By Neil Jerome Morales and Karen Lema

MANILA (Reuters) – Philippine annual inflation slowed to a three-month low in October, giving the central bank room to keep its policy accommodative for some time to support economic recovery.

The Consumer Price Index rose 4.6% last month from a year earlier, decelerating from 4.8% in September as lower food inflation offset higher energy costs, government data on Friday showed.

October inflation came in near the bottom end of the central bank’s 4.5%-5.3% forecast, and below the 4.9% median estimate in a Reuters poll.

Core inflation, which excludes volatile food and fuel prices, picked up to 3.4% from 3.3% in September.

Inflation averaged 4.5% in January-October, above the year’s 2%-4% target range of the Bangko Sentral ng Pilipinas (BSP).

While inflation is likely to remain elevated and driven by supply-side pressures for the remaining months of 2021, the BSP expects the headline number to return to the same target band in 2022 and 2023.

BSP Governor Benjamin Diokno, in a statement, reiterated the central bank would keep policy accommodative for as long as necessary to guide the economy to recovery.

The BSP has kept its benchmark rate steady at a record low 2.0% since November.

“We are still, for core inflation, within the 2%-4% and that gives the central bank the space to still keep the accommodative policy,” BDO Unibank chief market strategist Jonathan Ravelas told news channel ANC.

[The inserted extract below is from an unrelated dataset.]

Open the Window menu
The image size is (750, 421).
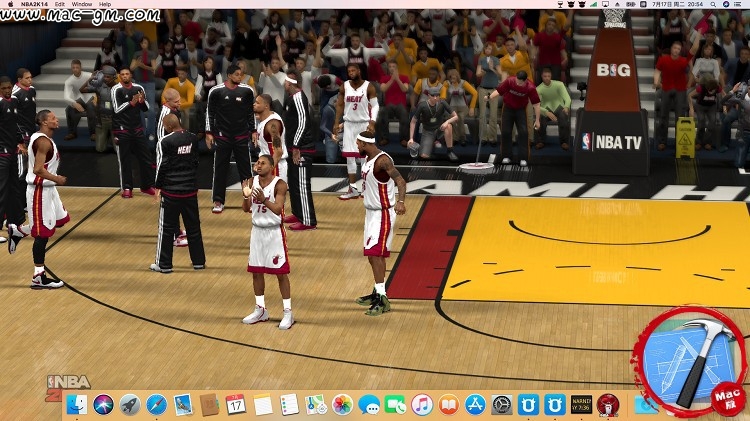82,4
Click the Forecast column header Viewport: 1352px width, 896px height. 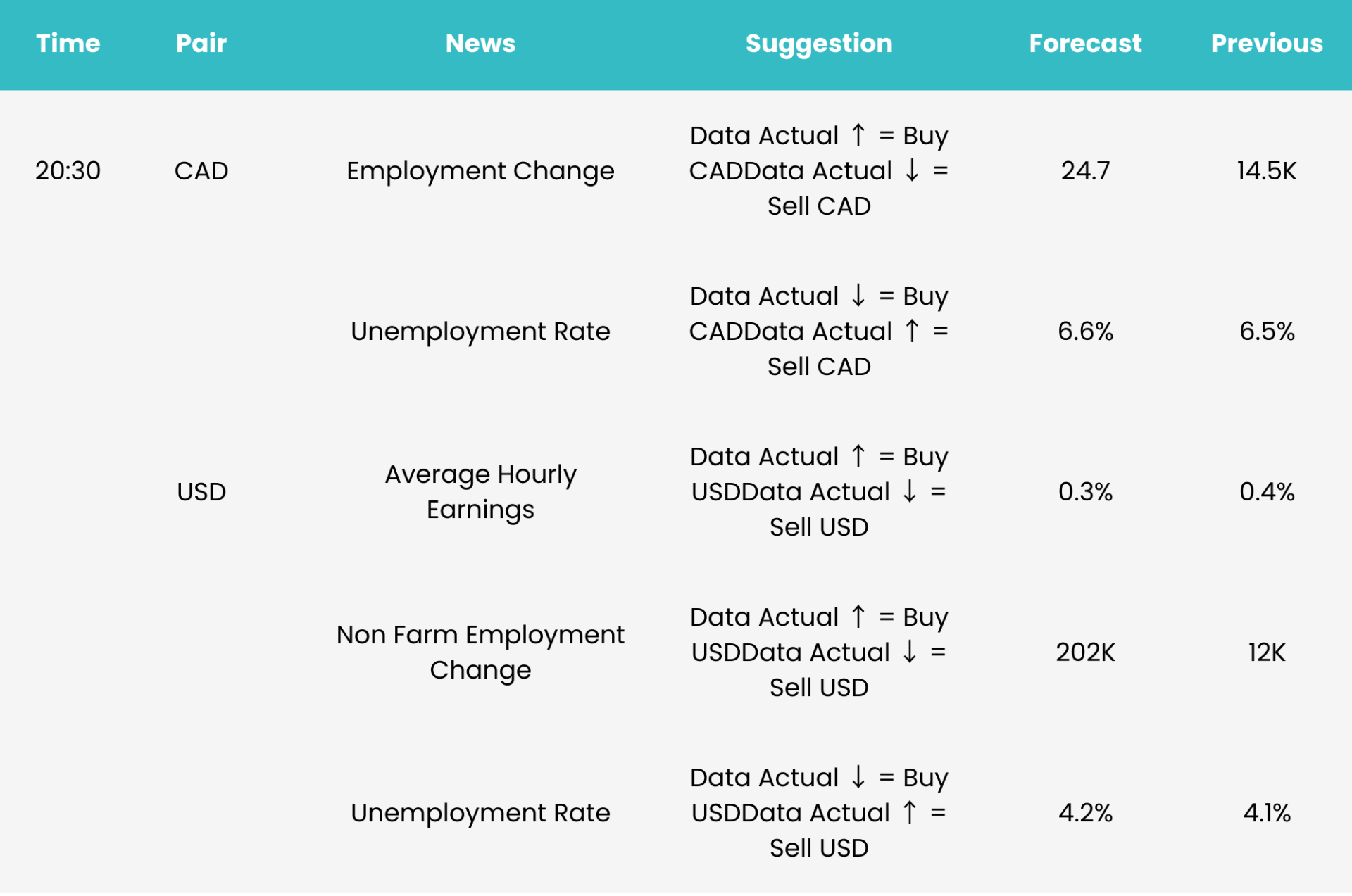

The BSP, meanwhile, said the schedule of its policy announcement will move to 3 p.m. (0700 GMT) from 4 p.m. to align practices with other central banks, which typically announce decisions during trading hours.

The new scheduled takes effect starting with the Nov. 18 policy meeting.

Separately, the statistics agency said the country recorded a trade deficit of nearly $4 billion in September, the biggest since January 2019, as imports rose faster than exports.